Framework Versatility: The integration of MaskIoU head extends beyond the original Mask R-CNN framework, showing performance boosts in other configurations such as Faster R-CNN, FPN, and DCN+FPN.
COCO Benchmark Performance: On the COCO 2017 test-dev, MS R-CNN achieves superior results compared to existing instance segmentation frameworks. Particularly, with ResNet-101 DCN+FPN, the approach attains an AP of 39.6%, compared to 38.4% from the baseline Mask R-CNN.

Architectural Considerations

The introduction of the MaskIoU head necessitates specific architectural updates:

Input Fusion: Various methods for fusing the predicted mask and RoI features were explored.
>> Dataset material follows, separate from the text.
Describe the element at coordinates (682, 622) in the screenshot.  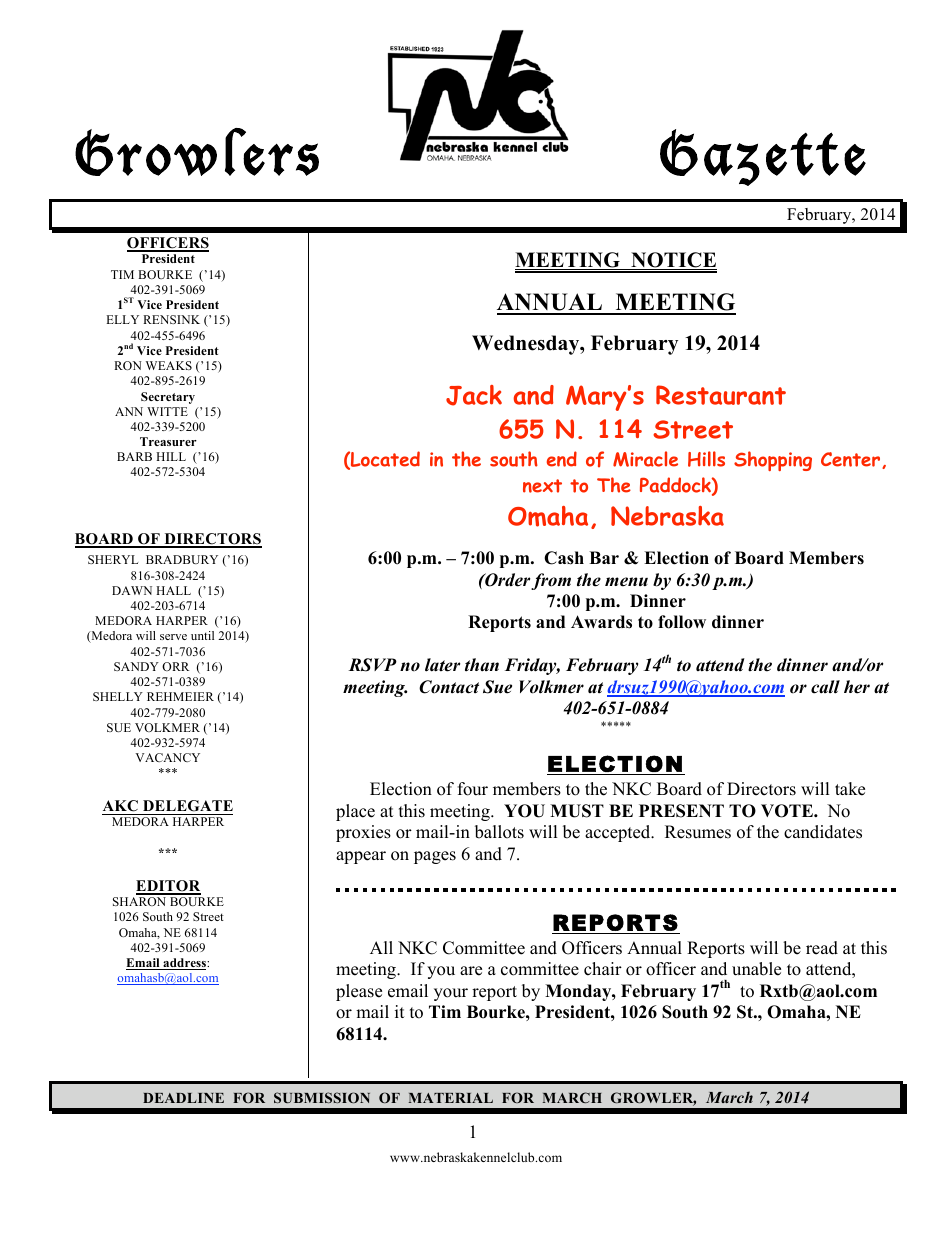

The recommended design involves concatenating the score map of the target class with the RoI feature.
Training Targets: Effective training requires focusing on the IoU of the target class, demonstrating that regressing MaskIoU solely for the relevant category yields optimal performance.

Implications and Future Directions

The Mask Scoring R-CNN framework introduces a nuanced method to score instance masks, meticulously aligning scores with actual mask quality. The implications of this work are profound, offering immediate enhancements in the precision of instance segmentation tasks, which is vital for applications in autonomous driving, video surveillance, and medical imaging.

Additionally, the robust performance of MS R-CNN across diverse backbone networks and its seamless adaptability into different instance segmentation frameworks denotes its potential to become a standard integration in future research. Future directions might explore further optimization of the MaskIoU head, potentially incorporating more sophisticated learning mechanisms to predict IoU, or extending the approach to other computer vision tasks, such as semantic segmentation and panoptic segmentation.

In conclusion, "Mask Scoring R-CNN" offers a concrete advancement in instance segmentation by accurately scoring mask predictions. The work proves to be a valuable addition, bolstering the reliability of deep learning models in producing refined, high-quality instance segmentations.